When you reach the line that contains "The height and width of the screenshot is (224, 290).", begin copying exactly and continue through the last line below. Do not copy pictures.

DATA UNDER STUDY:
------------------------------------------------------------

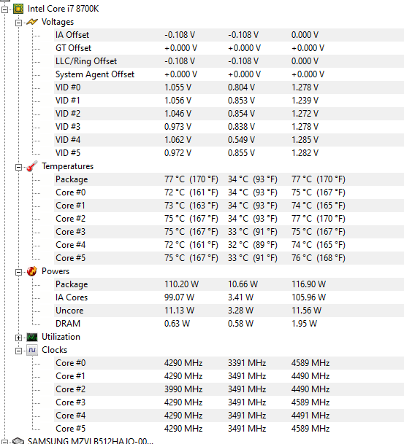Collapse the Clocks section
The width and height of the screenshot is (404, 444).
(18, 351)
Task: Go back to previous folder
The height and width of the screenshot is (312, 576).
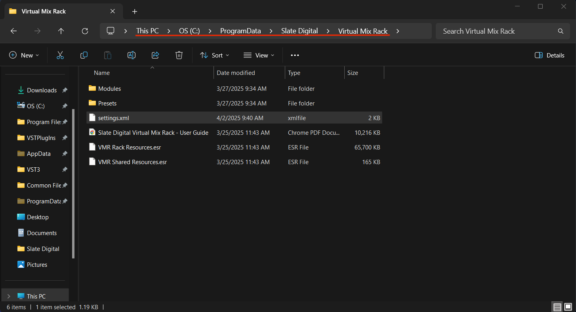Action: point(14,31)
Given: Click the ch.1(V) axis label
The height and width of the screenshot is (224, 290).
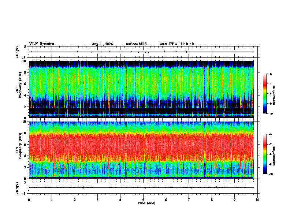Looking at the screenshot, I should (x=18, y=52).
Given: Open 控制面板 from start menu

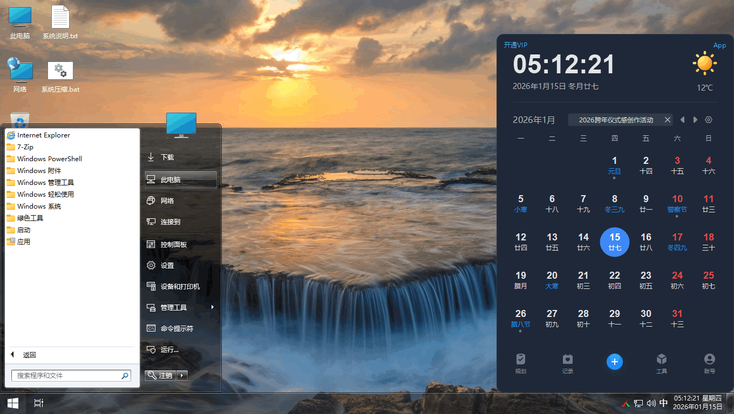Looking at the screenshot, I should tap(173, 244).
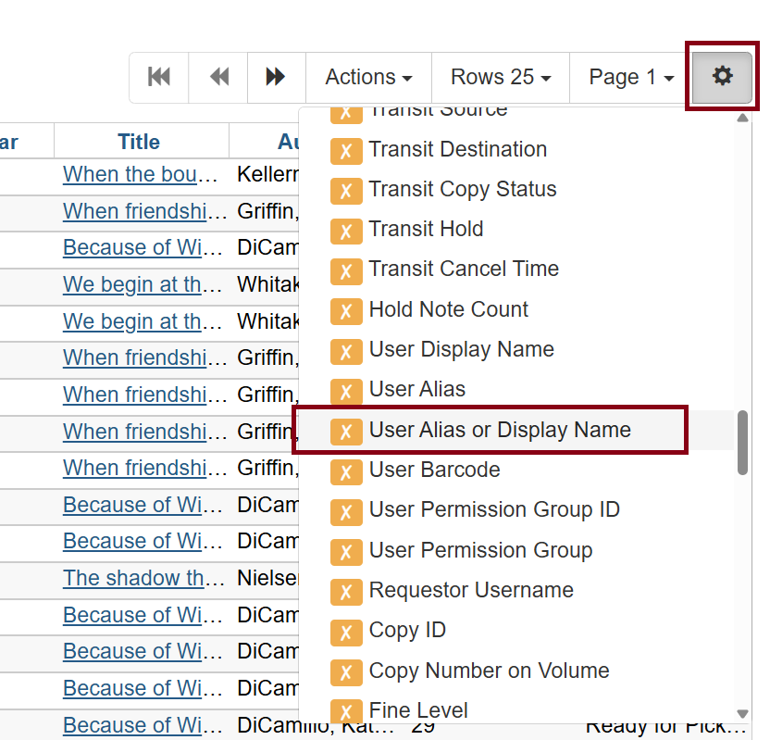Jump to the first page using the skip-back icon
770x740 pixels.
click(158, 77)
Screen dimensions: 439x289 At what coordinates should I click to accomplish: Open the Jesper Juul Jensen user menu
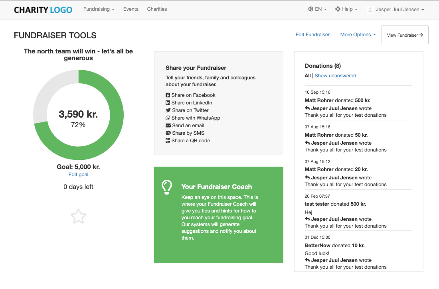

------------------------------------------------------------

RESULT BELOW:
The height and width of the screenshot is (224, 290).
Looking at the screenshot, I should (x=18, y=52).
Given: Open 控制面板 from start menu

Looking at the screenshot, I should tap(173, 244).
Jump to the first page using the skip-back icon
770x740 pixels.
click(158, 77)
Screen dimensions: 439x289 At what coordinates should I click to accomplish: Open the Jesper Juul Jensen user menu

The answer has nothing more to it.